Follow
Share

Mom has lived with Alzheimer's Disease for over six years. Until recently, she slept soundly through the entire night. She now lies in bed all night talking to herself. She doesn't fall asleep until early in the morning and then wants to sleep all day. Her self-conversations seem to focus on undefined or imagined worries. I assume that this behavior is a product of anxiety which is a common symptom of Alzheimer's Disease. I hesitate to discuss anti-anxiety medications such as Xanax with her doctor because of her advanced age and the attendant risks. Am I being too cautious? After all, her new behavior poses no real health or safety risk.
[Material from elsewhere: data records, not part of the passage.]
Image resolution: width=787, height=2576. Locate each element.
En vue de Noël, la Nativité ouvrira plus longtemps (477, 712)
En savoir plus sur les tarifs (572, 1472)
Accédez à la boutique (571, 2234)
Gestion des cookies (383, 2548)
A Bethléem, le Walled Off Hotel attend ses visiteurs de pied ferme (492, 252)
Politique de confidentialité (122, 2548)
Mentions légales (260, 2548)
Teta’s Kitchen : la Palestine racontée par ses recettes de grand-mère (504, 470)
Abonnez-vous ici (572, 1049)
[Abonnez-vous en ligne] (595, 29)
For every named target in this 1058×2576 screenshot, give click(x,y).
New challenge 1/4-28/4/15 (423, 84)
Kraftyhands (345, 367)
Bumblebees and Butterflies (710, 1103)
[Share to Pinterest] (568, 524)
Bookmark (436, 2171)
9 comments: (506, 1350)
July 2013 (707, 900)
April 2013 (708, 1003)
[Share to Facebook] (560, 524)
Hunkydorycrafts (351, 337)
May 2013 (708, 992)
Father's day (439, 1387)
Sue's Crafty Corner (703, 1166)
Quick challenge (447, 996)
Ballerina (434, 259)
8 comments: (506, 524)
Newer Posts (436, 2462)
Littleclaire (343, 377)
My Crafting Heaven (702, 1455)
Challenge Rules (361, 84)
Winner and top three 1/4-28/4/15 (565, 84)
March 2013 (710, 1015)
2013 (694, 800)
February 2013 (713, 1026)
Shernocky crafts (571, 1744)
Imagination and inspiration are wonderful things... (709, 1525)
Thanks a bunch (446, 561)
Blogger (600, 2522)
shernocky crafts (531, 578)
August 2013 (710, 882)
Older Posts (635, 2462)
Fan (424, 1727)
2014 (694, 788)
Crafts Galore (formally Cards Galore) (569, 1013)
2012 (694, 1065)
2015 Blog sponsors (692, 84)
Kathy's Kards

This question has been closed for answers. Ask a New Question.
My mother takes Celexa, Namenda, Aricept, and Serequel to address anxiety, memory and agitation. She also takes Trazadone to sleep. I've found that all of these meds have made a world of difference.
Helpful Answer (0)
Report

Ativan does little to nothing for my mom. Remeron has been a gift from G-d.
Helpful Answer (0)
Report

Another thing that works great for my Mom is B12. The difference in my Mom's mental state when she takes it compared to when she doesn't is amazing. They give her 250mcg along with her other medicine.
Helpful Answer (0)
Report

HA, my guess is lorazepam (ativan). Anybody else? By the way, it is not working for us, doc wants to start mirtazapine (remeron).
Helpful Answer (0)
Report

Reserpine?
Helpful Answer (0)
Report

Risperdal, maybe
?
Helpful Answer (0)
Report

Renee66, What is razapayne??
Helpful Answer (0)
Report

I would say she needs something to calm her down razapayne.my husband takes it and it takes the edge off .and the best thing is u take it at night with the other meds for dementia.
Helpful Answer (0)
Report

3mg slow melt melatonin works for my mom who is 93 late stage alz.
Helpful Answer (0)
Report

I agree with much that has been said before about consulting with a doctor and being willing to try medications and see what works best for your Mom. We did this with Dad and found the combination of things that worked for him.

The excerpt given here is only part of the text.